### TASK STATEMENT
Turn everything from the line containing "The width and height of the screenshot is (1382, 868)." down to the line containing "coord(338,259)" into a Markdown table with the columns Number and Line, one numbered row per line and blank lines skipped.

### RECORDS PROVIDED
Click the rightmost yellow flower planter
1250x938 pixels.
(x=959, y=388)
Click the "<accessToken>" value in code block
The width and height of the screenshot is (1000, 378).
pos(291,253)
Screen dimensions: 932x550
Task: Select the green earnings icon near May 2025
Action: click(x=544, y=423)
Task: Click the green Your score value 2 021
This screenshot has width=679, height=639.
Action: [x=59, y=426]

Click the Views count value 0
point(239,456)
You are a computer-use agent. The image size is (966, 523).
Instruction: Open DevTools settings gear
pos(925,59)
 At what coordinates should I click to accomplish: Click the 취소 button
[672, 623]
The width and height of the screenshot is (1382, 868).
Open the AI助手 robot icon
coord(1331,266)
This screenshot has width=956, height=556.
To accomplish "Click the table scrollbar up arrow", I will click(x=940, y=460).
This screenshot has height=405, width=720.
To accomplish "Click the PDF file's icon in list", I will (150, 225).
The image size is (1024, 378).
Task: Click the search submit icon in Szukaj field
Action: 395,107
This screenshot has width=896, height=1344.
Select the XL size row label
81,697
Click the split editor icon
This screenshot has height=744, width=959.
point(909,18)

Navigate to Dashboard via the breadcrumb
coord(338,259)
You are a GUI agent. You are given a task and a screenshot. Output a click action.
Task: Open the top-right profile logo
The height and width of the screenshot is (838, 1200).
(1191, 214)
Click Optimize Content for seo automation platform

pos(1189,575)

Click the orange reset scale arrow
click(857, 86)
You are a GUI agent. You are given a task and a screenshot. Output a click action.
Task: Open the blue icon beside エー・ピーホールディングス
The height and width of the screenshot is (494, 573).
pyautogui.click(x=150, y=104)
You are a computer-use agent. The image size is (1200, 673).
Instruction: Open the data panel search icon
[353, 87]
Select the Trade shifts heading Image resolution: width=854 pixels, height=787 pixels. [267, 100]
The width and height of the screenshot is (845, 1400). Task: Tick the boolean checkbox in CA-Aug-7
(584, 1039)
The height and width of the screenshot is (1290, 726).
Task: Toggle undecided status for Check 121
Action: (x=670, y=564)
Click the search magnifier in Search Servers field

### RESULT OF THE TASK
| Number | Line |
|---|---|
| 1 | The width and height of the screenshot is (1382, 868). |
| 2 | Open the AI助手 robot icon |
| 3 | coord(1331,266) |
| 4 | This screenshot has width=956, height=556. |
| 5 | To accomplish "Click the table scrollbar up arrow", I will click(x=940, y=460). |
| 6 | This screenshot has height=405, width=720. |
| 7 | To accomplish "Click the PDF file's icon in list", I will (150, 225). |
| 8 | The image size is (1024, 378). |
| 9 | Task: Click the search submit icon in Szukaj field |
| 10 | Action: 395,107 |
| 11 | This screenshot has width=896, height=1344. |
| 12 | Select the XL size row label |
| 13 | 81,697 |
| 14 | Click the split editor icon |
| 15 | This screenshot has height=744, width=959. |
| 16 | point(909,18) |
| 17 | Navigate to Dashboard via the breadcrumb |
| 18 | coord(338,259) |